患者は術後47日目に無事に退院しています。

※1 移植される臓器のことをグラフトと呼びます。肝移植においては、肝臓は大きく4つの区域に分けることができ、右葉の外側部分を右後区域と言います(左図参照)。

血友病は、血を固めるための「血液凝固因子」が不足または欠乏している病気で、一度出血すると血が止まるまでに長い時間がかかり、急に大量に出血して貧血、出血性ショックを起こすこともあります。
また、肝移植は手術の中でも特に高侵襲で大量出血のリスクが高い手術であるため、血友病患者の肝移植は特に慎重な血液凝固管理が必要となります。
そこで、今回の手術においては、厚生労働研究班の血液製剤による重複感染患者の肝移植に関する研究(研究代表者:江口 晋/長崎大学大学院医歯薬学総合研究科)の研究成果である血友病患者の正確な術中凝固能評価、術前術後管理方法を採用し、安全に手術を実施することができました。

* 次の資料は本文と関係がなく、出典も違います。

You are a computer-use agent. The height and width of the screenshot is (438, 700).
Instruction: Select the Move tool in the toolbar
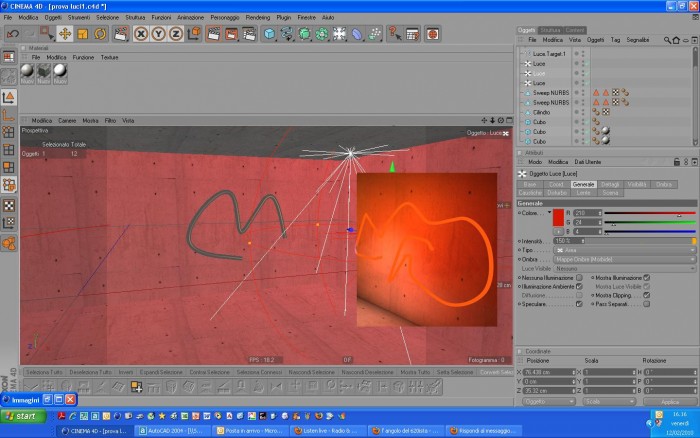click(x=65, y=34)
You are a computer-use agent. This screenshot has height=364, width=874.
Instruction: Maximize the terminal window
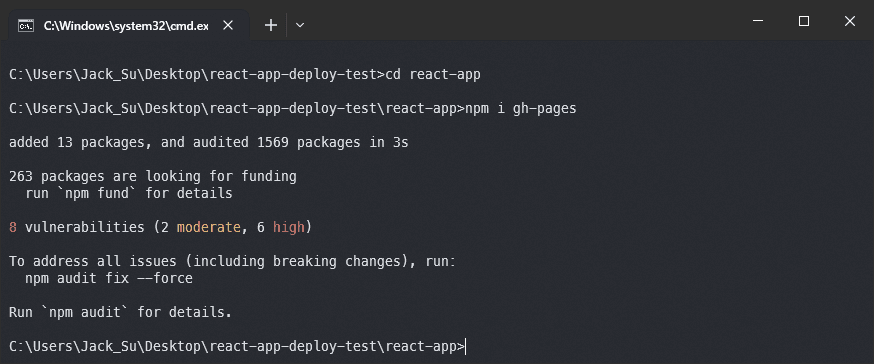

(分担研究者:麻酔科 原 哲也教授)

また、生体肝移植ではドナーの安全性を確保するために切除する肝臓の大きさには慎重な配慮が必要ですが、右後区域を用いることでドナーに安全な容積の肝臓を残すことができ、従来、右葉・左葉のみであった難治性肝疾患への移植肝選択に新たな選択肢を提示することができました。
生体ドナーは術後8日目に退院し、既に社会復帰されています。

江口教授は今回の手術成功の要因を「術前のドナー肝臓の血管系を含めたシミュレーション、レシピエントの周術期凝固管理、ハイレベル外科手技の洗練度、全てが揃っていたからだと思います。また厚生労働研究班で、他施設の先生方にもご協力いただきオールジャパンで取り組んできたのが大きかったと思います。」と語りました。

血友病患者のC型肝硬変及び肝細胞がんに対して、治療の選択肢として肝移植治療を安定して供給できることは血友病患者のQOLの向上に直結します。今回の事象が広く社会に認知され新たな術式として定着することが望まれます。